Lorsque l’aviation canadienne bombarde n’importe quelle région du monde, elle le fait avec l’accord du pays concerné ou à la suite d’une résolution habilitante de l’ONU.
Cela s’appelle respecter le droit international.
Quand les Russes bombardent la Syrie, ils n’ont pas besoin d’une autorisation de l’ONU parce qu’ils ont déjà celle du gouvernement de la Syrie, soit celui de Bachar el-Assad.
Plus tôt cette semaine, le président américain Donald Trump a ordonné le bombardement de la base russe de Shayrat, située en Syrie.
Ce bombardement est la réponse américaine à une attaque chimique survenue deux jours plus tôt dans la ville syrienne de Khan Cheikhoun. Cette attaque chimique a provoqué la mort d’une centaine de civils et fait environ 500 blessés.
Dans cette région s’affrontent l’armée syrienne et les milices de deux organisations terroristes financées par l’Arabie saoudite : Ahrar al-Cham (accusé de crimes de guerre par Amnistie internationale) et Hayat Tahrir al-Cham (classé comme organisation terroriste par les États-Unis le mois dernier).
Le président américain s’est dit ému des images qui lui ont été présentées à ce sujet.
Dans le but évident de nous faire partager l’émotion présidentielle, les télévisions canadiennes nous ont présenté en boucle ces gros plans d’enfants suffoquant ou d’infirmiers essayant désespérément de sauver les personnes affectées par des gaz toxiques.
Selon Newsweek, l’armée américaine a tué mille civils en Irak et en Syrie durant le seul mois de mars 2017. C’est dix fois plus que l’attaque qui a suscité l’indignation de Trump. Or nos médias n’ont pas cru bon nous montrer les gros plans des gens tués ou agonisants sous les frappes américaines.
Il faut être très naïf pour croire que les États-Unis bombardent quoi que ce soit pour des raisons humanitaires.
C’est la paix, et non la guerre, qu’on fait pour le bien d’un peuple.

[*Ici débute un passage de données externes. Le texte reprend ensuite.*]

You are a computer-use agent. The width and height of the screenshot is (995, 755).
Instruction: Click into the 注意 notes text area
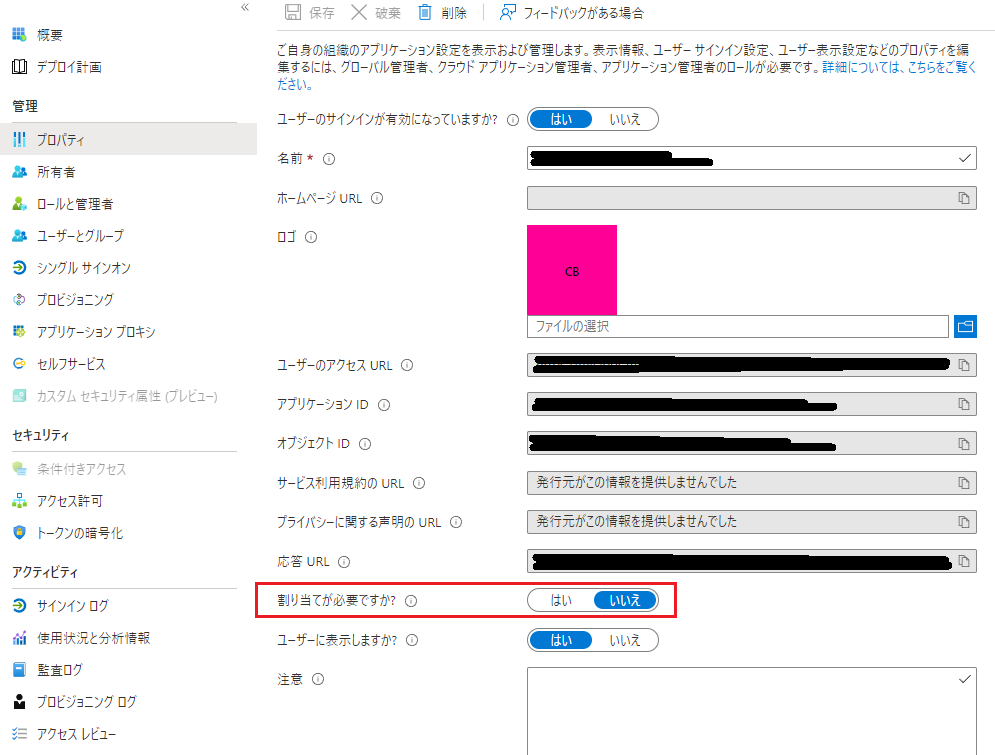[x=750, y=710]

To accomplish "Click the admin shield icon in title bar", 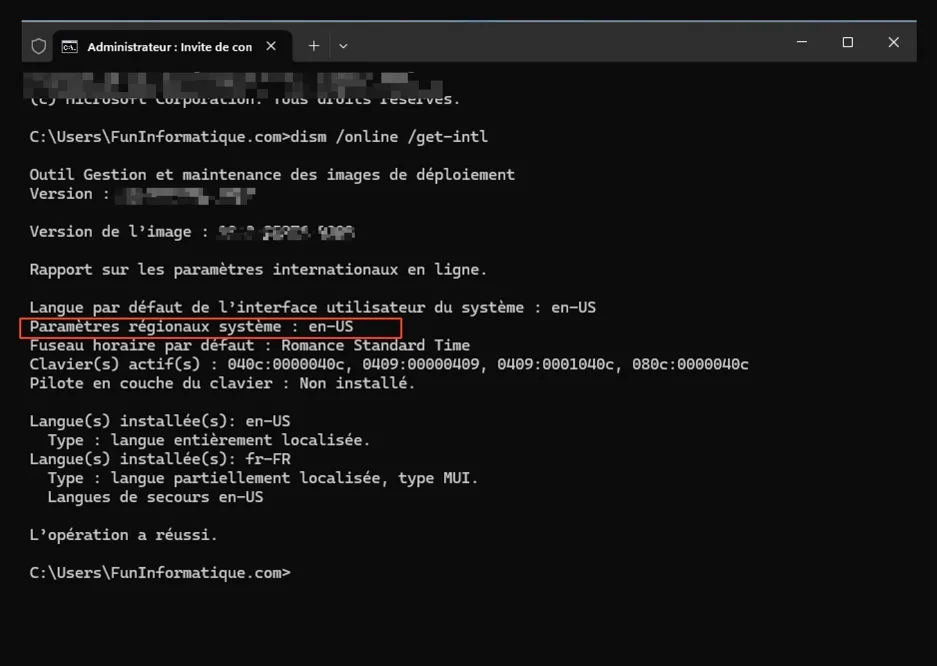I will tap(40, 45).
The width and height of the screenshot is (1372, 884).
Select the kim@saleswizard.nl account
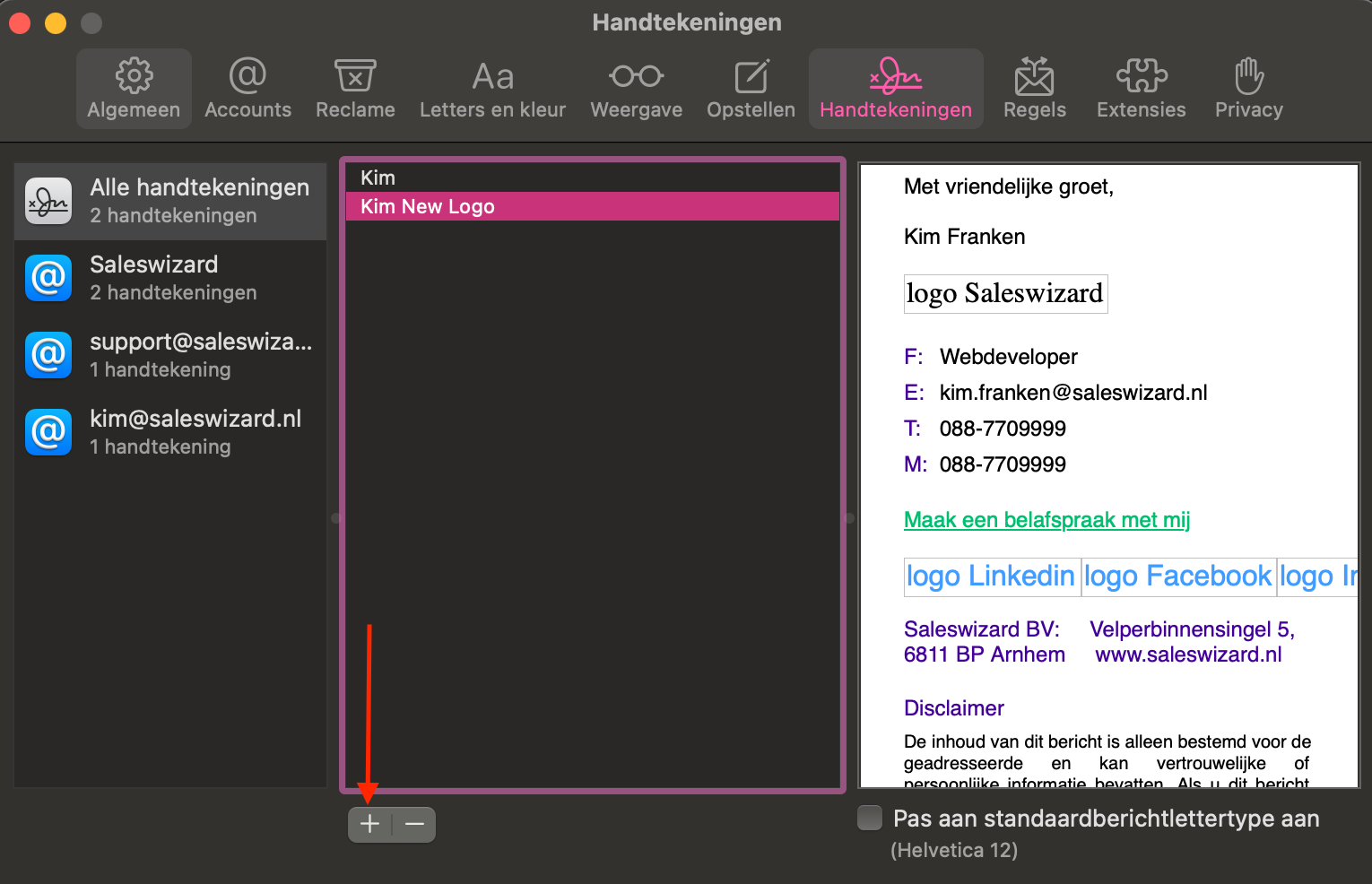pyautogui.click(x=170, y=432)
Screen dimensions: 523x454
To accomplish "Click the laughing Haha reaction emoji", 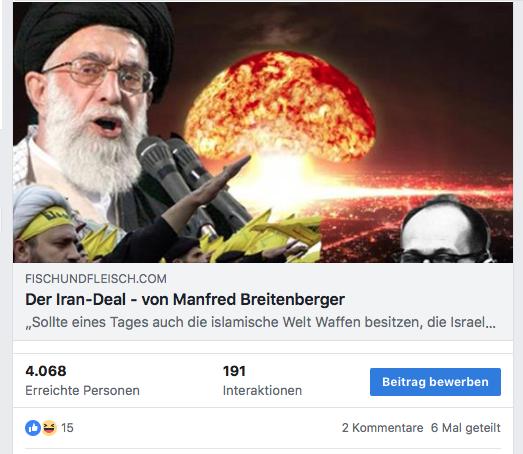I will pos(49,428).
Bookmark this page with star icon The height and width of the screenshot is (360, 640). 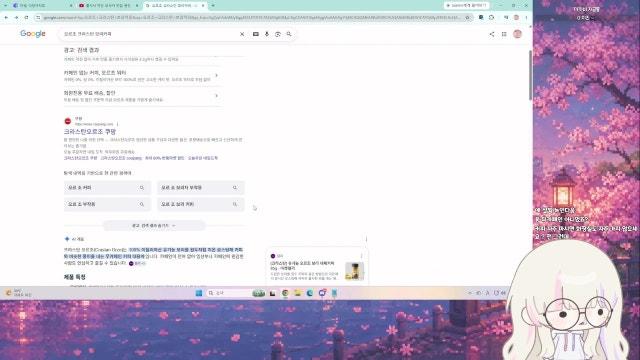[x=467, y=18]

Surtout quand il s’agit de gens qu’on ne veut surtout pas accueillir aux États-Unis.
Sans attendre que la responsabilité de l’aviation syrienne ait été prouvée et sans posséder de résolution habilitante de l’ONU, le président américain a ordonné le bombardement de cette base militaire deux jours plus tard.
Il s’agit de son premier Casus belli, commis moins de cent jours après son entrée en fonction.
Pour les chefs d’État occidentaux et les journalistes qui rapportent leurs propos, la culpabilité de Bachar el-Assad est évidente puisqu’il s’agit ici, croit-on, d’une récidive.
La ligne rouge
Le 20 aout 2012, l’ex-président Obama avait prévenu que l’utilisation d’armes chimiques dans le cadre du conflit syrien constituerait une ligne rouge à ne pas dépasser.
À plusieurs occasions, de telles armes ont été utilisées, causant un petit nombre de victimes.
Toutefois, le 21 aout 2013 — un an plus tard — un bombardement à l’arme chimique eut lieu dans l’oasis de la Ghouta, près de Damas. Ce bombardement fit entre 322 et 1 729 morts. De plus, 3 600 personnes furent atteintes de symptômes neurotoxiques.
À l’époque, ce crime de guerre provoqua une indignation planétaire.
Mais la Maison-Blanche invoqua l’insuffisance de preuve pour ne pas intervenir et sauva la face (plus ou moins) en acceptant l’engagement russe à procéder à la destruction de toutes les armes chimiques encore en possession du régime de Bachar el-Assad.
Quatre ans plus tard, cette nouvelle attaque chimique a provoqué de nombreux commentaires. Toutefois, j’ai été très surpris de lire celui d’un lecteur du Devoir affirmant que l’enquête de l’ONU au sujet du massacre de Ghouta avait innocenté le régime de Bachar el-Assad.
À la lecture du texte sur Wikipédia, on apprend effectivement que l’ONU a produit deux rapports à ce sujet.
Publié le 16 septembre 2013, le premier n’avança aucune responsabilité dans cette attaque puisque cela n’était pas son but.
En décembre 2013, le journaliste d’investigation Seymour Hersh révèle que le gouvernement américain, pour mieux soutenir les accusations contre le régime de Bachar el-Assad, aurait volontairement caché les informations selon lesquelles le groupe djihadiste Front al-Nosra (soutenu par l’Arabie saoudite) disposait de gaz sarin.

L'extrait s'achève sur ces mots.